Bangladesh's politics has heated up over India’s stance on the last general election in January with a section of people calling for a boycott of Indian products.
The BNP has expressed solidarity with the campaign to boycott those products, a move the Awami League says aims to destabilise the market.
India’s position on the election went against people’s expectations, which led Bangladeshis to launch the boycott campaign, BNP leader Zainul Abedin Farroque said while speaking to the media after paying respects to party founder Ziaur Rahman at his grave in Dhaka on Friday.
Farroque, a member of Chairperson Khaleda Zia’s Advisory Council, noted India’s support of Bangladesh during the 1971 Liberation War from Pakistan, and said the party still considers India as a friend.
“But it can’t be that there will be democracy in one country and no democracy in the other,” he remarked.
He said the people expect democracies across the world, including in India, to support them and say the Jan 7 polls in Bangladesh were “undemocratic and unacceptable”.
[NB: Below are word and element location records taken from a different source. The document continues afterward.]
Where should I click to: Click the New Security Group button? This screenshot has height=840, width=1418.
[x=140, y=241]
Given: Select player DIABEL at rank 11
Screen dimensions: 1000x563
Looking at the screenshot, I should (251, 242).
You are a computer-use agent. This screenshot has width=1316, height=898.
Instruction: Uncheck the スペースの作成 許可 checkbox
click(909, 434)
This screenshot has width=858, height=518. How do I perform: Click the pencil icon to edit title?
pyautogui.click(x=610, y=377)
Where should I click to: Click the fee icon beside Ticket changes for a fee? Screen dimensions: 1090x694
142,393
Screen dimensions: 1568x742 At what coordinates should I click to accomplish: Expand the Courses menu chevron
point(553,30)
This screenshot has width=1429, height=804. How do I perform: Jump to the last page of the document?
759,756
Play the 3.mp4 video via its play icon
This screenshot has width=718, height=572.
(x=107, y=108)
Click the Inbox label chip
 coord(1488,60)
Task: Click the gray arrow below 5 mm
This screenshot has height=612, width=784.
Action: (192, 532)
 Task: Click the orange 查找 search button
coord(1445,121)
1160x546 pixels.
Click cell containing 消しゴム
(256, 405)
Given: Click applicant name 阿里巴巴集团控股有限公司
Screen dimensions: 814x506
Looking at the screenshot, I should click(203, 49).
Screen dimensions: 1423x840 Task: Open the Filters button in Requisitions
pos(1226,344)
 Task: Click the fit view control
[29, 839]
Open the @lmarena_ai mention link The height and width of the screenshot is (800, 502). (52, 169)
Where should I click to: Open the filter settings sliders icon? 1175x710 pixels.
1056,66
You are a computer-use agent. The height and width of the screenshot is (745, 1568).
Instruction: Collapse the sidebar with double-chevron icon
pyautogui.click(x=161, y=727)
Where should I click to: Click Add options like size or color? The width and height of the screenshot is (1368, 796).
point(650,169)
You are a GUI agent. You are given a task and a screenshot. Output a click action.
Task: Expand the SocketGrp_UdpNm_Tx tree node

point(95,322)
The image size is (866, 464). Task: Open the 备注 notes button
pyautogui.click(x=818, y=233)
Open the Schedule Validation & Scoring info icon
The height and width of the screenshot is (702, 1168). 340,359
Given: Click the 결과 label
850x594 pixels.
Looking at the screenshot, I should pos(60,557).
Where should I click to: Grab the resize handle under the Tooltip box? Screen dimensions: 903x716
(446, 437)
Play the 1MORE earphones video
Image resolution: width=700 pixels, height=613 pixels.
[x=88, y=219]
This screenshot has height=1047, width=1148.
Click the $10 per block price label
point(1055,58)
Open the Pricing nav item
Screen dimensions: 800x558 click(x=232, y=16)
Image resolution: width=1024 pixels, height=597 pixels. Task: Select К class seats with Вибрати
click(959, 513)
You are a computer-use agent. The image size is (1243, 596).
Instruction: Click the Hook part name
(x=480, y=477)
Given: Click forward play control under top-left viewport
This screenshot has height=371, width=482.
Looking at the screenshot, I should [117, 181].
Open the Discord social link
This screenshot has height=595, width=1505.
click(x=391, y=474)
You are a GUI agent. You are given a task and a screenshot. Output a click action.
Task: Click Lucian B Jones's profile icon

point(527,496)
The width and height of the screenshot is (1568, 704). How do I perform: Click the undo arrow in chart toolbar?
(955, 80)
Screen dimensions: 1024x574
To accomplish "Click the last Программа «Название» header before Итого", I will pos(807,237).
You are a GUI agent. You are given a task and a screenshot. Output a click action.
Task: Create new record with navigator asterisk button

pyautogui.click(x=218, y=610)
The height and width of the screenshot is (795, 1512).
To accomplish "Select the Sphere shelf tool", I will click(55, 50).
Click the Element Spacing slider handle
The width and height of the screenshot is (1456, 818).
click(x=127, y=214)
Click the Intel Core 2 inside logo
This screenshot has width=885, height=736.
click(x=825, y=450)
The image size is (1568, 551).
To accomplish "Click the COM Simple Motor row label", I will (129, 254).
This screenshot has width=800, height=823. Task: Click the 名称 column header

“We’re seeing on social media that the people of Bangladesh have boycotted Indian products because of the country’s position against them,” Farroque said.
The BNP stayed away from the polls because its demands for the resignation of the Sheikh Hasina administration and the installation of an election-time caretaker government system were not met.
On Wednesday, BNP Senior Joint Secretary General Ruhul Kabir Rizvi said: “India does not support the people of Bangladesh, but the Awami League. This is why people are venting their anger by boycotting Indian products. They are enthusiastically protesting through the ‘Bharat Hotao’ [India Out] campaign.”
India – through its foreign ministry and the High Commission in Dhaka – has maintained that it always supports a peaceful and democratic election, as expected by the people, in Bangladesh.
Awami League General Secretary Obaidul Quader said last Saturday that due to India's support, many powerful countries refrained from meddling in Bangladesh’s domestic affairs, including the election.
On Friday, he said the BNP’s solidarity with the product boycott campaign was a “conspiracy to destabilise the market”.
Quader, who is also the road transport and bridges minister, said one BNP leader called for the boycott campaign while another sought India’s support to “revive democracy”.
“They have lost direction as a political party. How bankrupt and out of diplomatic etiquette a party can be to boycott a neighbouring country’s products!
“Actually, they are in a deep conspiracy to destabilise our market in the name of boycott.”
Although the issue of sharing river water with India has remained unresolved, the transfer of enclaves in a land border agreement proved that every problem can be solved through discussions if relations remain good, Quader added.